**TEXTO PARA LEITURA**.
══════════
Após duas décadas de regime militar, uma das grandes preocupações dos constituintes de 1988 foi preservar a integridade dos mandatos parlamentares. O país havia acabado de sair de um regime que cassou arbitrariamente quase 60 deputados e senadores, praticamente todos eles como consequência do AI-5, que permitia ao presidente da República cassar unilateralmente mandatos nas três esferas de governo. Esse tipo de interferência que, na essência, nega a representação popular foi enfaticamente rechaçado na Constituição promulgada após a redemocratização.
A Carta Magna consagrou o princípio de que um mandato parlamentar só pode ser retirado pelos pares do político, rejeitando ações do Executivo ou do Judiciário nesse sentido. Bem sabemos que o sistema de cassação não é perfeito – e basta recordar de quantos deputados e senadores comprovadamente envolvidos em malfeitos mantiveram seu mandato graças à camaradagem dos colegas, ou da célebre “dancinha do mensalão”, em que a então deputada federal petista Angela Guadagnin celebrou a absolvição de um colega acusado de participação no escândalo de compra de apoio parlamentar. Mesmo assim, manter a decisão nas mãos dos pares ainda é melhor que submetê-la a uma indevida interferência entre poderes, e a prova de que o sistema pode ser aperfeiçoado é a emenda constitucional promulgada em 2013 e que determina o voto aberto no caso de cassação de mandatos.
A proteção do mandato parlamentar foi tão importante para o constituinte que apenas duas exceções foram abertas para a atuação de um outro poder: a perda de mandato por condenação transitada em julgado na esfera criminal (artigo 55) e a possibilidade de prisão de um deputado federal ou senador, apenas “em flagrante de crime inafiançável” (artigo 53). Mesmo assim, neste segundo caso, a Constituição determina que a casa legislativa a que pertence o parlamentar precisa dar seu aval à prisão, recebendo os autos do processo em menos de 24 horas. Foi o caso do ex-senador Delcídio do Amaral, preso em flagrante em novembro de 2015 por ordem do STF, acusado de tramar a fuga do ex-diretor da Petrobras Nestor Cerveró e de comprar seu silêncio, atrapalhando as investigações da Lava Jato.
Interpretou-se o caso de Eduardo Cunha como precedente, e não como uma situação “extraordinária, excepcional e, por isso, pontual e individualizada”
Em maio de 2016, no entanto, surgiu um caso “fora da curva”: o do então presidente da Câmara dos Deputados, Eduardo Cunha (PMDB-RJ). Uma decisão inédita do então relator da Lava Jato no Supremo Tribunal Federal, Teori Zavascki, afastou o deputado do comando da casa e do mandato parlamentar (Cunha acabaria cassado pelos deputados quatro meses depois). No texto de sua decisão, Zavascki lembrou que não existe “previsão específica, com assento constitucional, a respeito do afastamento, pela jurisdição criminal, de parlamentares do exercício de seu mandato”. Mas, apesar da ausência de respaldo constitucional, explicou Zavascki, no caso de Eduardo Cunha o afastamento era medida “necessária, adequada e suficiente” – de fato, pois o então presidente da Câmara estava ostensivamente usando seu cargo para influenciar o andamento do processo de cassação que contra ele corria no Conselho de Ética, além de constranger testemunhas que o pudessem incriminar na Lava Jato.
══════════
**DADOS FORNECIDOS**.
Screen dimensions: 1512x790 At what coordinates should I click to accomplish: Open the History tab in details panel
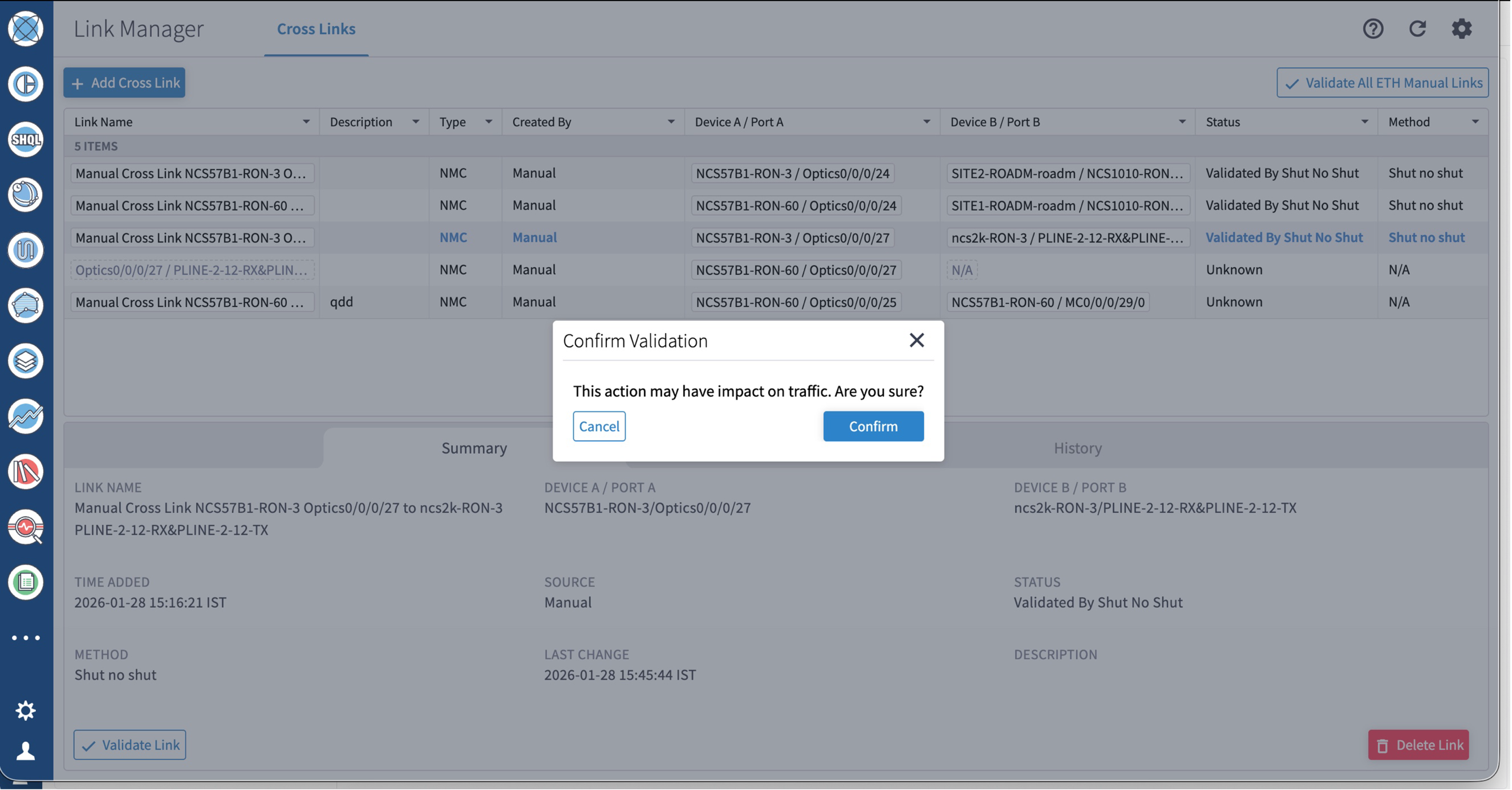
══════════
**A TAREFA**.
Transcreva sem alterações o trecho do texto sobre a proteção dos mandatos parlamentares que começa nas palavras "A Carta Magna" e vai até as palavras "cassação de mandatos.", inclusive.

**RESPOSTA COMPLETA**.
A Carta Magna consagrou o princípio de que um mandato parlamentar só pode ser retirado pelos pares do político, rejeitando ações do Executivo ou do Judiciário nesse sentido. Bem sabemos que o sistema de cassação não é perfeito – e basta recordar de quantos deputados e senadores comprovadamente envolvidos em malfeitos mantiveram seu mandato graças à camaradagem dos colegas, ou da célebre “dancinha do mensalão”, em que a então deputada federal petista Angela Guadagnin celebrou a absolvição de um colega acusado de participação no escândalo de compra de apoio parlamentar. Mesmo assim, manter a decisão nas mãos dos pares ainda é melhor que submetê-la a uma indevida interferência entre poderes, e a prova de que o sistema pode ser aperfeiçoado é a emenda constitucional promulgada em 2013 e que determina o voto aberto no caso de cassação de mandatos.